After all, wanting the language to survive and flourish was only one part of my identity. As a young girl, I discovered the remarkable hymnist Ann Griffiths whose work was only published posthumously. A woman who wrote hymns, a female poet? It was my epiphany. If she could, so could I. I was already drawn to the poetry of Marianne Moore, Elizabeth Bishop, Emily Dickinson and later Adrienne Rich and others. Slowly, another political consciousness was emerging within me—the need for a Wales that was not based on patriarchy or dependent on the stereotypical ‘Welsh Mam’. Again, though I campaigned and voiced feminist values, I still relished the solitude of being ‘the other’, distant and aloof. Once again, women have travelled a long way since those decades. How gratifying it was that the first members of the National Assembly were equally divided between male and female AMs.

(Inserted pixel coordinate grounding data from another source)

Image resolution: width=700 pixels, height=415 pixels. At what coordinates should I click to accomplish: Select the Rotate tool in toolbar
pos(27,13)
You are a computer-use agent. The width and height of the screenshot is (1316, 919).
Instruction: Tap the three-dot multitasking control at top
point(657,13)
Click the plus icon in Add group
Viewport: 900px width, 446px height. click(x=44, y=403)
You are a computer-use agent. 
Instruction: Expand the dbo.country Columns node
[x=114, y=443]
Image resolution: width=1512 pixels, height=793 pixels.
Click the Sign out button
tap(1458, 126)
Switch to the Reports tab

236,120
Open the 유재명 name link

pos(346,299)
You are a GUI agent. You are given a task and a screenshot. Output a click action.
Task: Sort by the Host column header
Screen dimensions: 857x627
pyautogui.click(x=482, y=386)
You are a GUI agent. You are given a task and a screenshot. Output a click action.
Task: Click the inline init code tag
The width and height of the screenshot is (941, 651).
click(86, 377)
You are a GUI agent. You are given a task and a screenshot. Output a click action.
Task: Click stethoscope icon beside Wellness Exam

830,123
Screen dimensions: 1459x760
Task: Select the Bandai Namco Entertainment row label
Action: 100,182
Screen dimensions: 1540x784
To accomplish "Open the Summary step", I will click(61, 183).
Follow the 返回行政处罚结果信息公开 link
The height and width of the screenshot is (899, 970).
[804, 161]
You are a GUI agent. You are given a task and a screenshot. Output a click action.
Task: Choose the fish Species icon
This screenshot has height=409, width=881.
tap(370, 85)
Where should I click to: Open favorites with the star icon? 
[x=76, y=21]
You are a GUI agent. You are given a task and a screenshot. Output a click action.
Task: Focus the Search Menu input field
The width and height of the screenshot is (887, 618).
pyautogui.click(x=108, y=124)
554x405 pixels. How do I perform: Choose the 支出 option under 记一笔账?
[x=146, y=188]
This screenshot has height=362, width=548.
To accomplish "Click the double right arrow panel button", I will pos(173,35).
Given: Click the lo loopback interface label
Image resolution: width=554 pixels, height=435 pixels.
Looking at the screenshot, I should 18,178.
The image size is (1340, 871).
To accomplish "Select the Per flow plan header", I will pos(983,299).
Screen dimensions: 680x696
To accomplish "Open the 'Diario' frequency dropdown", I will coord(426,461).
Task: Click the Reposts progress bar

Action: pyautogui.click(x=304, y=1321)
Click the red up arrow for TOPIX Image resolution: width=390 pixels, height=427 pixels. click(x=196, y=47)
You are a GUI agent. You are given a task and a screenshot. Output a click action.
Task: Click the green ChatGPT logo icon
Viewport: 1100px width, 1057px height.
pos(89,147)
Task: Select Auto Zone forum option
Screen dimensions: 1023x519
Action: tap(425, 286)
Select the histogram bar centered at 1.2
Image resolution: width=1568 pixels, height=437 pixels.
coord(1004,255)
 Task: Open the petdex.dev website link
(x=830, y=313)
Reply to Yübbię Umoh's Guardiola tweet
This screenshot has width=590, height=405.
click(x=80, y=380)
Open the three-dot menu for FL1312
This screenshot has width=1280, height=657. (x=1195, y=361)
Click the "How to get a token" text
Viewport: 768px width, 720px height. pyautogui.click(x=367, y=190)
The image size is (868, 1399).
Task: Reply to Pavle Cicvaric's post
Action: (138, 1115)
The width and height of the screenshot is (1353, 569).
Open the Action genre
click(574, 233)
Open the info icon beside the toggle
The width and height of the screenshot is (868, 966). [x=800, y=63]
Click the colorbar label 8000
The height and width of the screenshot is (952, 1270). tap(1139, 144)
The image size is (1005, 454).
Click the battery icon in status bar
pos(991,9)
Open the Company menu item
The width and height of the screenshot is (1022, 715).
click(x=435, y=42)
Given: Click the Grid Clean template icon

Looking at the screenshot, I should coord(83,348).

However, writing Welsh language poetry in the seventies was a lonely activity, as I had no female role model. But being near the edge and alone has always been part of the poet’s domain. I took refuge in the sideways wit of the Polish poet Wislawa Szmborska who, when awarded the Nobel Prize for literature in 1996 said that poets must always say ‘I don’t know’. This is so very different from the kind of assuredness of the bardic tradition whose work it is to say they know this and that, Indeed, cynghanedd demands such precision and know-it-all. My voice seemed in comparison ‘husky - but hopefully ‘vibrant’ as echoed in R. S. Thomas’s translation of a poem I wrote after speaking in Welsh one morning to a BT operator. Though the opening of the poem is rooted in the ‘local’ its ending recognises the diaspora of all people, as with the plight of the Kurds driven from their lands in the early nineties, following the first Gulf War:

Speak up is, of course,

the command to speak English.

I sentence myself to a lifetime

of sentences that make no sense.

 

The vulnerability of the opening is overtaken by its strident ending:

I will suggest, the superfluousness of barbed wire,

since our language has berylled wares.

I will sing and make contact

In cynghanedd, as the small nations do,

a people in counterpoint

to the leit-motif, dominant

though its pitch be,

ending each time on the same

obstinate monotone

with the same passionate concern

though mortally muted our metrics.


Song of a Voiceless person to British Telecom, trans. R. S. Thomas

 

Thankfully, today this poem is less meaningful as I can now ring BT, if I so wish, and speak in Welsh to an ever-helpful team of Welsh language operators. Once again, due to campaigning, a new element of respect for the language seems to be in operation. Likewise, a poem such as Will the Ladies stay Behind written for a feminist production Rhyw Ddydd (Some or Gender Day) in 1984, is also now the subject of embarrassment when deacons or ministers have this announcement to make as they always apologise by way of the poem.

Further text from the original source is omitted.